Go through the records and restate them word for word, omitting images.

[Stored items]
━━━

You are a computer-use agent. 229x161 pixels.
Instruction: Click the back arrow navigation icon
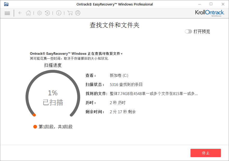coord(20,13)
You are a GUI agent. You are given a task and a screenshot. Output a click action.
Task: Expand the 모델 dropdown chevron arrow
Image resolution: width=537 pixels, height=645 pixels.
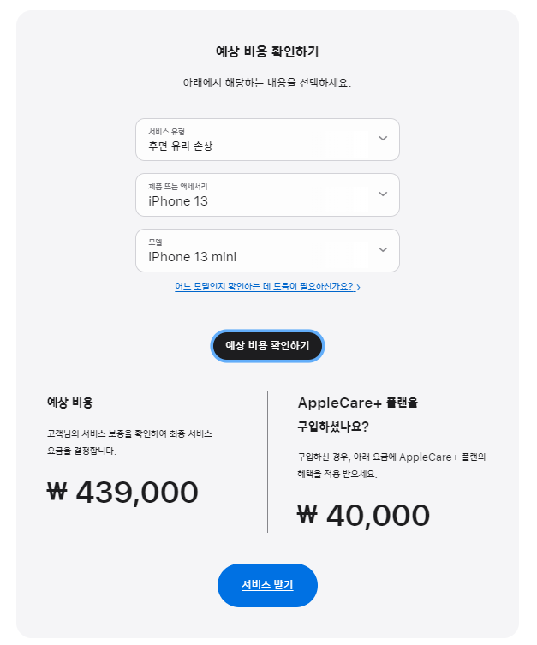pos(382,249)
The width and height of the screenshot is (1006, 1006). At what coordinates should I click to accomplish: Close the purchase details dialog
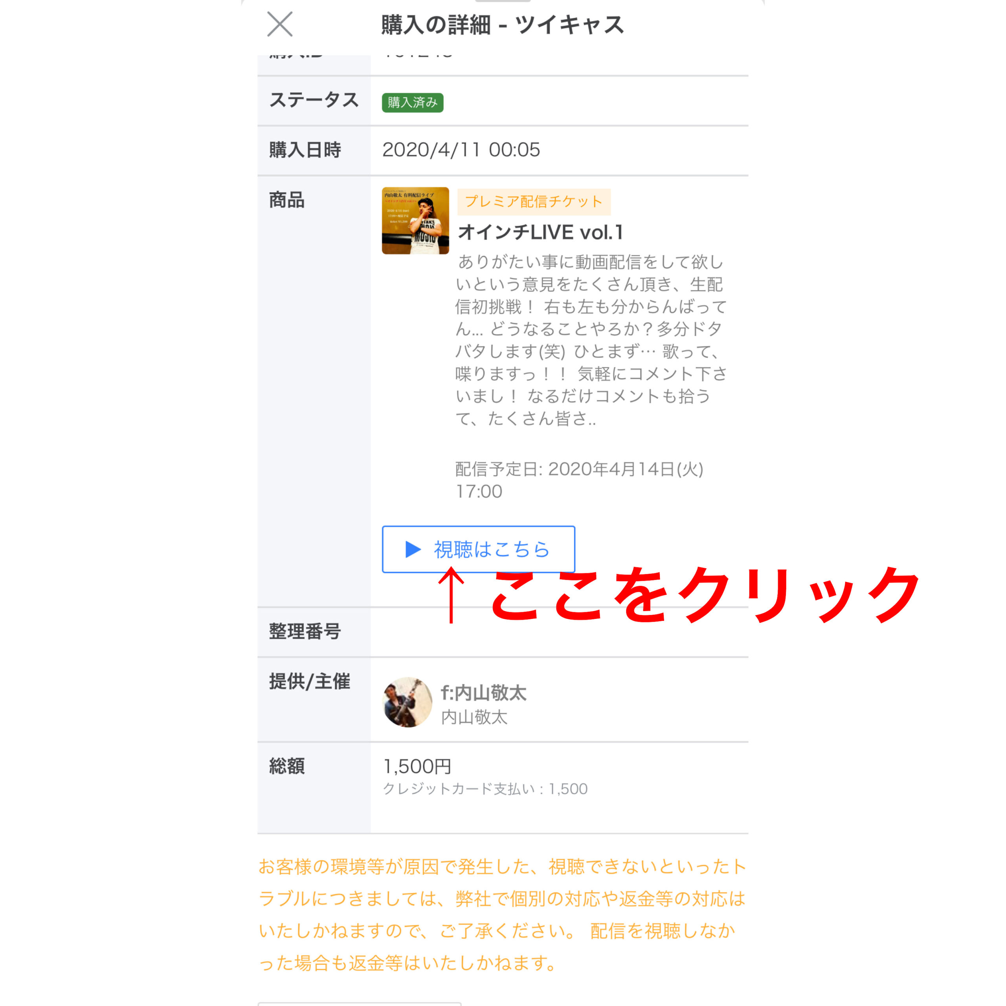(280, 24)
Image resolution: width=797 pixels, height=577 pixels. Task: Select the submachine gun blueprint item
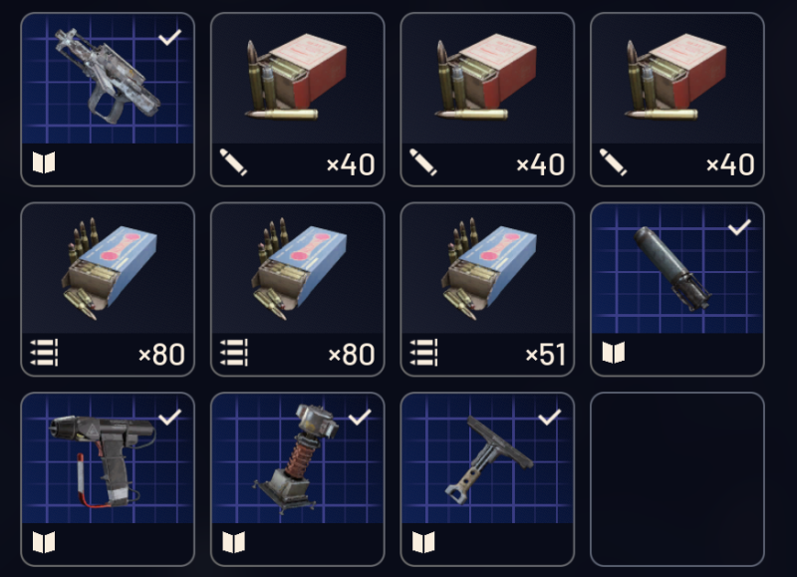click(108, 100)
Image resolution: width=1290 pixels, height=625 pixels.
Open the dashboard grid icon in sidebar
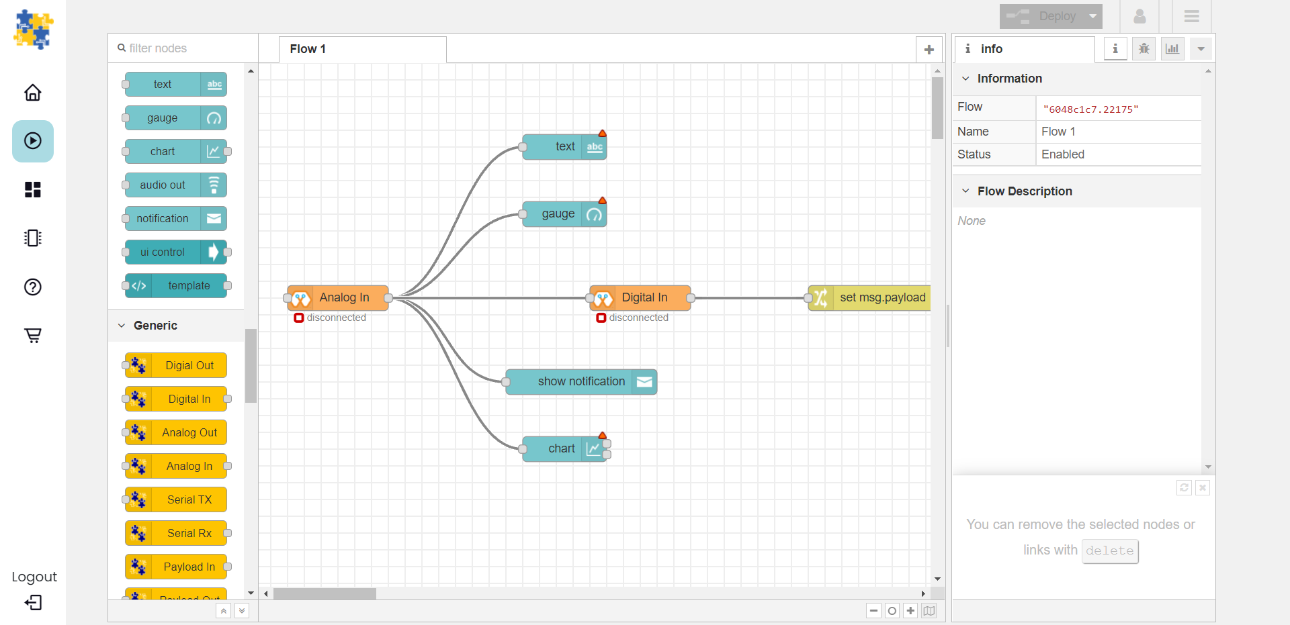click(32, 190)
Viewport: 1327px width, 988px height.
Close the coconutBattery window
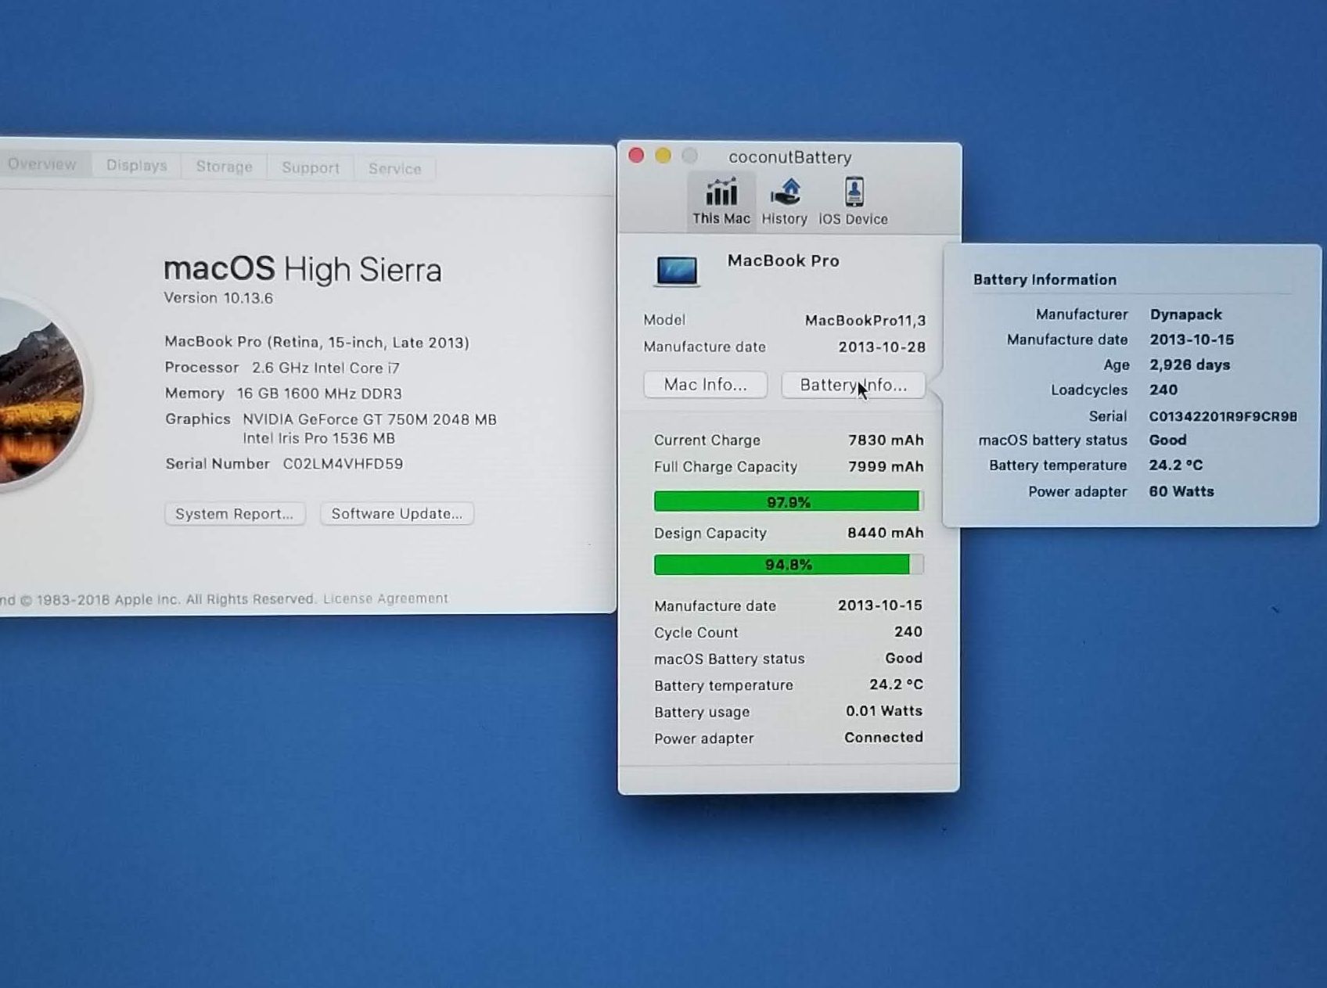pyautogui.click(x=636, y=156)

━━━

> **Answer**
You are a computer-use agent. 229x161 pixels.
Instruction: Click the back arrow navigation icon
coord(20,13)
You are a GUI agent. You are given a task and a screenshot. Output a click action.
Task: Expand the 모델 dropdown chevron arrow
Image resolution: width=537 pixels, height=645 pixels.
pos(382,249)
The width and height of the screenshot is (1006, 1006). At what coordinates should I click to accomplish: Close the purchase details dialog
(280, 24)
Image resolution: width=797 pixels, height=577 pixels. Task: Select the submachine gun blueprint item
click(108, 100)
Image resolution: width=1290 pixels, height=625 pixels.
Open the dashboard grid icon in sidebar
click(32, 190)
Viewport: 1327px width, 988px height.
Close the coconutBattery window
pyautogui.click(x=636, y=156)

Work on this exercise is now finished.